California Cops Are Using These Biometric Gadgets in the Field

This report was co-written by MuckRock Editor JPat Brown. MuckRock Co-founder Michael Morisy, MuckRock Intern Lukas Knight, and EFF Activism Intern Annelyse Gelman also contributed to this report. Another version appears at


Law enforcement agencies around the country are increasingly embracing biometric technology, which uses intrinsic physical or behavioral characteristics—such as fingerprints, facial features, irises, tattoos, or DNA—to identify people, sometimes even instantly. Just as the technology that powers your cell phone has shrunk both in size and cost, mobile biometric technologies are now being deployed more widely and cheaply than ever before—and with less oversight.

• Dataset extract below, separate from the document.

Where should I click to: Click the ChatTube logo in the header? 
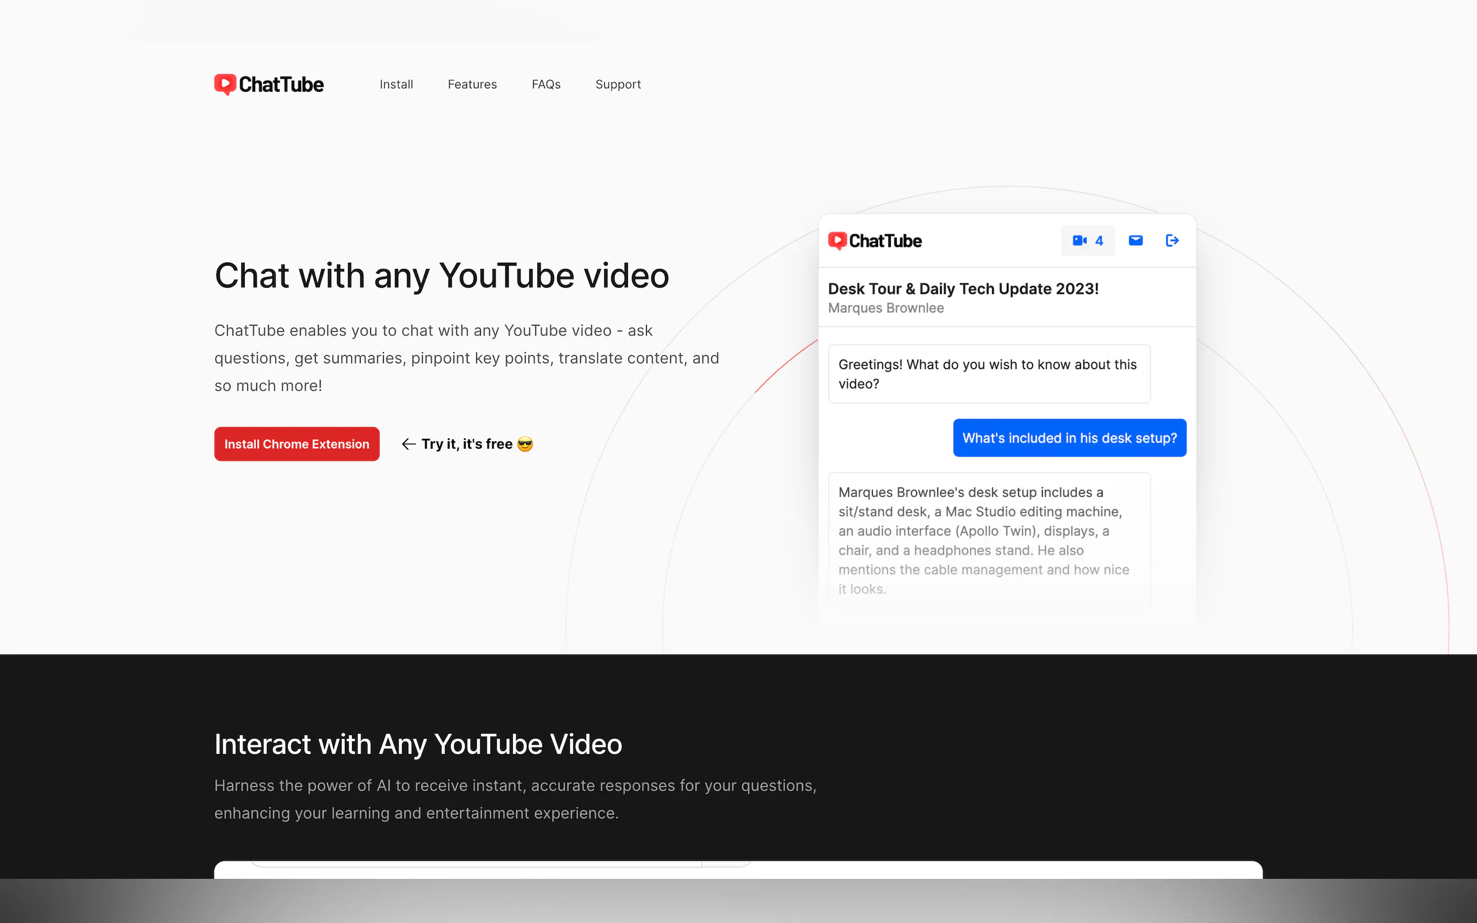point(269,84)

EFF and MuckRock News teamed up in August to reveal how state and local law enforcement agencies are using mobile biometric technology in the field by filing public records requests around the country. With the help of members of the public who nominated jurisdictions for investigation, we have now obtained thousands of pages of documents from more than 30 agencies.


Mobile biometric technology includes mobile devices and apps that police use to capture and analyze a person’s physical features in the field and submit that information to a central database for matching. Ostensibly, police deploy this technology as a means to confirm the identity of someone during a stop. However, the technology can be used to capture people’s biometric data and add it to biometric databases, regardless of whether their identity is in question.


Because of the volume of records we’ve received so far (the documents continue to flow in faster than EFF and MuckRock’s teams can read through them), we’re starting with California. Nine of the agencies have responded to our requests with documents, while many more claimed they didn’t have any records.